___ Excerpted records
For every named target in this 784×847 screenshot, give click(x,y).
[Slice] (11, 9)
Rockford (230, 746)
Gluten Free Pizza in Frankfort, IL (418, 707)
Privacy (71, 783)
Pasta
______
§ Work instructions:
Could you resize the items above by writing out every line again, including the lines that have no coordinates, with only the x and y click coordinates in the answers multiplied by 0.3 and rounded to whole numbers, halves going up?

§ Task result:
For every named target in this 784×847 screenshot, give click(x,y).
[Slice] (3, 3)
Rockford (69, 224)
Gluten Free Pizza in Frankfort, IL (125, 212)
Privacy (21, 235)
Pasta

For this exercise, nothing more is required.